The other day I found this manila envelope containing printed advertising and a little slice of bubble wrap in my mailbox. .
It came from Capital One. You know, the ones with the cute "No Hassle Rewards" commercials on TV. Who doesn't like No Hassle ? I don't currently have a Capital One credit card, but I have always been positively inclined toward them.
I get these credit card offers all the time. I am sure those of you with decent credit do too. I usually destroy them without opening, unless I am considering getting a new, different, additional card. I don't apply for credit cards willy nilly which might well be the reason I still have good enough credit to insure that I will continue to be a good prospect for new credit card offers. Joy.

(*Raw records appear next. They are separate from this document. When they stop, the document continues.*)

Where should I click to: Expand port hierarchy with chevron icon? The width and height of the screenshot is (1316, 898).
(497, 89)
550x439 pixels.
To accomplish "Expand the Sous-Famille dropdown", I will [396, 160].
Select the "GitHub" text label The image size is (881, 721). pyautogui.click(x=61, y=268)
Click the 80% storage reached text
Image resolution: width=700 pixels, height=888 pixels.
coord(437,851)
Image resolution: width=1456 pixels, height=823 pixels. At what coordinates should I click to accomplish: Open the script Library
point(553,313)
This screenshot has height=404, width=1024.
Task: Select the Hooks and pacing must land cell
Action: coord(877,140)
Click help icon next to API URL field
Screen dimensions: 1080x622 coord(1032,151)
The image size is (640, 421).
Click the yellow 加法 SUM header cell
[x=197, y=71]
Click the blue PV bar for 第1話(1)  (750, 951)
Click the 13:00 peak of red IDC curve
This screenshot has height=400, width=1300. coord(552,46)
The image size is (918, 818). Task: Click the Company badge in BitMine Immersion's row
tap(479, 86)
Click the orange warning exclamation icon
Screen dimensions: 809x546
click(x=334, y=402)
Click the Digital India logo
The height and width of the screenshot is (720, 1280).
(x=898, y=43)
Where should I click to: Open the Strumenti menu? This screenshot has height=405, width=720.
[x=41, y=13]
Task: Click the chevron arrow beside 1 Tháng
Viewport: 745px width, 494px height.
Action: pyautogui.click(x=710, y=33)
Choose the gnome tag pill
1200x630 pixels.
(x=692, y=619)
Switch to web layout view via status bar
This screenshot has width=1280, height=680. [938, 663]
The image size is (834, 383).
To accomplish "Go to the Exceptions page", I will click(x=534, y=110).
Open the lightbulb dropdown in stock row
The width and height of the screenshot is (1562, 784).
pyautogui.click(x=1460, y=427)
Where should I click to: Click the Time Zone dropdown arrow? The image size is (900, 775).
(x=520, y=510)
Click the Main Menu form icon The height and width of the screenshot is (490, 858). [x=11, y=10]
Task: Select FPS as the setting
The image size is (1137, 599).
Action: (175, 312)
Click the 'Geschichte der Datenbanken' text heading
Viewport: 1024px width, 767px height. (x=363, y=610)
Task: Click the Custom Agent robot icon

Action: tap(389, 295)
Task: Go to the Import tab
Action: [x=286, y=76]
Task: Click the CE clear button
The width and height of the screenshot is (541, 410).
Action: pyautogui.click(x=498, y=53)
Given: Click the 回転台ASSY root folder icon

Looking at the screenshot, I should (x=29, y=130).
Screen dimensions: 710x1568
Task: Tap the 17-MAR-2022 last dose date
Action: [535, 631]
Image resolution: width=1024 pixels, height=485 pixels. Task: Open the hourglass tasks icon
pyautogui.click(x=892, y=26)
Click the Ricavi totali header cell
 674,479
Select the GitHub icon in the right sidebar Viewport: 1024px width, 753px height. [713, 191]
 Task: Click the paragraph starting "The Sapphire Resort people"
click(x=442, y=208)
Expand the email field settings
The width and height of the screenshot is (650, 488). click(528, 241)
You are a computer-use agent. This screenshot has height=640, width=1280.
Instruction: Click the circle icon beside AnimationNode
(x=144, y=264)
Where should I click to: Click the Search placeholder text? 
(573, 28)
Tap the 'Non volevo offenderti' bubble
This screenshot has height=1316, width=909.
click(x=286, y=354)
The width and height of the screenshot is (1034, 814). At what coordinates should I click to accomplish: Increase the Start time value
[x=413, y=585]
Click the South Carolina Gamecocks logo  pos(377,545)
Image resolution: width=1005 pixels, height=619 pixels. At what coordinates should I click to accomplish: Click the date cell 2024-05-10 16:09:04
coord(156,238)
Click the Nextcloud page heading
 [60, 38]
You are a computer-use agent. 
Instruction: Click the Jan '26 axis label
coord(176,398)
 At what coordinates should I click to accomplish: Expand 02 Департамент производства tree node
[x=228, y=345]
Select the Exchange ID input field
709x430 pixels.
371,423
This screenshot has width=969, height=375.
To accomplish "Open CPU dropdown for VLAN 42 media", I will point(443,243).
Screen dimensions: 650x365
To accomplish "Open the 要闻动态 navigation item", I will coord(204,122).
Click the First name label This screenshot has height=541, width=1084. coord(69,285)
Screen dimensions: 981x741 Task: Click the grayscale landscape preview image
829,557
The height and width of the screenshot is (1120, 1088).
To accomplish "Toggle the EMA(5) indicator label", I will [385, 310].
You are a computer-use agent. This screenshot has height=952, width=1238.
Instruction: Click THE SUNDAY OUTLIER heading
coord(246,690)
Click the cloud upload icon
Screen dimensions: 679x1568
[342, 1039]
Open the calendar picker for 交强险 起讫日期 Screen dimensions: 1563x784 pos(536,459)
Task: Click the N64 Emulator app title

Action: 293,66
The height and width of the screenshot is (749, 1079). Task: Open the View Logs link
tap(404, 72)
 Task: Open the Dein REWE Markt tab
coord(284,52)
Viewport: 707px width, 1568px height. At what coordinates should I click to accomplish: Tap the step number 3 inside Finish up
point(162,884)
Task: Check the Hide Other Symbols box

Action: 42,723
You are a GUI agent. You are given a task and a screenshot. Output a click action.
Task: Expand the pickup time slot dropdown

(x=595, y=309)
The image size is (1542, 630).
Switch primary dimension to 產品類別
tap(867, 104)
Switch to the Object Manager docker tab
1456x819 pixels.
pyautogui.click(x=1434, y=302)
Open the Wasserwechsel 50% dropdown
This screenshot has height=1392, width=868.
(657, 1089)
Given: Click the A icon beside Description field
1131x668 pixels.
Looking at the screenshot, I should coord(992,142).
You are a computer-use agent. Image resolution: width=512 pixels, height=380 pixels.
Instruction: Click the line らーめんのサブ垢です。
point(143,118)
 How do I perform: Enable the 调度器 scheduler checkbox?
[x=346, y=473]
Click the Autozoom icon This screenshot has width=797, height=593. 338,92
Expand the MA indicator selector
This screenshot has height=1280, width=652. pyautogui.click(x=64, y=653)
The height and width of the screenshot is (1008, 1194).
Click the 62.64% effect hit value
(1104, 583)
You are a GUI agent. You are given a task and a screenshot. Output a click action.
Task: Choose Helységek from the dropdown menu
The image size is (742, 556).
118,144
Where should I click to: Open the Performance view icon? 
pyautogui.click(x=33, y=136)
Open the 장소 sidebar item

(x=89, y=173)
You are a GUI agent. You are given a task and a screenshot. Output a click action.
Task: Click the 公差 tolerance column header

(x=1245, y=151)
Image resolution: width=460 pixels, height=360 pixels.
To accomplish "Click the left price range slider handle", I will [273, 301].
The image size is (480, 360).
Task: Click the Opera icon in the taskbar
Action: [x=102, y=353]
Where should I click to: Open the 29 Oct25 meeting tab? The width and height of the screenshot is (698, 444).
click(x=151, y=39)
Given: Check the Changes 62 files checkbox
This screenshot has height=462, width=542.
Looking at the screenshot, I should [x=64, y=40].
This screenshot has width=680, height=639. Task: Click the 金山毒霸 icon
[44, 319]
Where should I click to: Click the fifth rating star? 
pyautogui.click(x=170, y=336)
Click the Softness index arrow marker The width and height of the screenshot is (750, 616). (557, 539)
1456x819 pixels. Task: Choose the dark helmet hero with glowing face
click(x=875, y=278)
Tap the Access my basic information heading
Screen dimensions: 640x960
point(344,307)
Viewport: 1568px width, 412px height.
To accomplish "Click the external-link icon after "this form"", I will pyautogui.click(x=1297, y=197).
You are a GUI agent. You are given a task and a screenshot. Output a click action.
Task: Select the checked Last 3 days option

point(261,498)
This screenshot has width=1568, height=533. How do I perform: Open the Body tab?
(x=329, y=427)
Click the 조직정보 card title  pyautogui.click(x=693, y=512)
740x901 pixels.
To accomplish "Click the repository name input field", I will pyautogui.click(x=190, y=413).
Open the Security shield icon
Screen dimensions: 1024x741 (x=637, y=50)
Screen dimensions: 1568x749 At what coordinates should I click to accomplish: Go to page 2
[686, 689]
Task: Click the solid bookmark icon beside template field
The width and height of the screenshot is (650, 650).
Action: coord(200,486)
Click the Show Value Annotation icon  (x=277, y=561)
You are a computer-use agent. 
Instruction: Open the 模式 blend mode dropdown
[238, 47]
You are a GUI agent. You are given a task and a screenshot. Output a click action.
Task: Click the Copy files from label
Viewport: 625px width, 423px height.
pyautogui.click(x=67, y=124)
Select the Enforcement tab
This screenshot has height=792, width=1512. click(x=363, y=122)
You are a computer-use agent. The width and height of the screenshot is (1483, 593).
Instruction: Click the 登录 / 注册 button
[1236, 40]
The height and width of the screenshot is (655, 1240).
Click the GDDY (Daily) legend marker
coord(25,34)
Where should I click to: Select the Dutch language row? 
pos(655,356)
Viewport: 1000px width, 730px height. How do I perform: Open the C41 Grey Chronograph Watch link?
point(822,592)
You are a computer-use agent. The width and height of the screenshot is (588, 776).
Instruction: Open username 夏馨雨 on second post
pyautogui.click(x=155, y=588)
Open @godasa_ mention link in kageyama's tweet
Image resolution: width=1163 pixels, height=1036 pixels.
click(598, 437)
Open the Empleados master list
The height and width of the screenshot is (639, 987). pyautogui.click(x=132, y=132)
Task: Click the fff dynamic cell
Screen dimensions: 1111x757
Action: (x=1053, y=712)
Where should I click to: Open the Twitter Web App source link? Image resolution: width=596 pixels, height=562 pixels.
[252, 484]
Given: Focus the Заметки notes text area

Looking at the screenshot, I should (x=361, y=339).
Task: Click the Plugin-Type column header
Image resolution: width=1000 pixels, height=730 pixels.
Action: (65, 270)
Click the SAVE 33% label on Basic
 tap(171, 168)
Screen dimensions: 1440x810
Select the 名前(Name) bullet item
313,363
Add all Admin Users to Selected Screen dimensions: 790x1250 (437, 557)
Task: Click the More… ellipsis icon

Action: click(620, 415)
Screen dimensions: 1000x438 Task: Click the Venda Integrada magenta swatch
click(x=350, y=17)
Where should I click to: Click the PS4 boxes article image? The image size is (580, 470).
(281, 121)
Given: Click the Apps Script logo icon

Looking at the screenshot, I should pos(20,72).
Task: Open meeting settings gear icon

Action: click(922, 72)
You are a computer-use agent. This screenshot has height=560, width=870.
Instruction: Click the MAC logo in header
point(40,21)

But I couldn't just toss this one. You could tell it contained bubble wrap, and so, they had been trying to cushion something of value inside. So I opened it and tried to determine what was so valuable that they would go to the trouble of protecting it from the rigors of modern transportation via the U.S. Post Office. There was, of course, nothing whatsoever of value inside. They mailed it in a oversize manila envelope, and included bubble wrap, to fool me. To make me wonder what was inside ? . . . To make me open it.
What seems obvious to me , is that these people who want me to entrust them with my financial transactions, are telling me right out of the gate that they are going to trick me into something. They are offering me the illusion of something of value. Can that be right ? Can American consumers be so dense that they fail to recognize the incongruity of that behavior ? That anyone who would lie to you on your first encounter, is probably not someone you would want in charge of your credit.
It is the basic incongruity with about half of the 100 pieces of spam I receive each day. Thankfully, that is down from a daily dirth of over 300 spams a day several years ago. Roughly 50% of the spams I receive contain a misleading subject line. - - - pretending to be a long lost friend, offering insight on recent news stories, or being mistakenly delivered to me by two Wall Street "insiders" privately discussing the latest "hot picks".
Are we really that dimwitted ? That we would overlook the fact that right off the bat, these people who want our business are engaging in dishonesty ? It is astounding to me that anyone would ever follow up on a proposal that is, on its' face, a lie. But I guess I have vastly overestimated the savvy of American consumers. Obviously, if none of that spam created new business, nobody would waste their time sending it. And even the big successful credit card companies don't appear to be worried about soiling their reputation by using blatant dishonesty.
And so, with some sadness, I must accept that dishonesty is no longer considered a detriment to effective advertising. Blatant lying is not an obstacle, but has become an accepted practice. Perhaps I should admire how cunningly they misled me into opening the envelope. Perhaps on audacity alone I should offer up the keys to my coffers.
Still, I was troubled. So I called them up to discover why they believed it would be OK to lie to me in order to get my business. After 10 minutes on hold I was able to talk with one of their representative in India, "Robert" told me, in somewhat broken English, that giving some third party in India my SS# and other sensitive information about my financial dealings would be perfectly safe. He could not however, offer any guidance as to why the dishonesty of the initial offering should not be regarded as a red light in our blossoming relationship.
So I have declined their fine offer. And resolved to never use a Capitol One credit card.
We see it every day. Even PBS and NPR engage in dishonesty at every fundraiser, enticing us with a false claim of "matching" funds but only if we contribute right now. Funds they obviously already have, that are being used to mislead us into believing that we can somehow "create" a bonus (bogus) donation.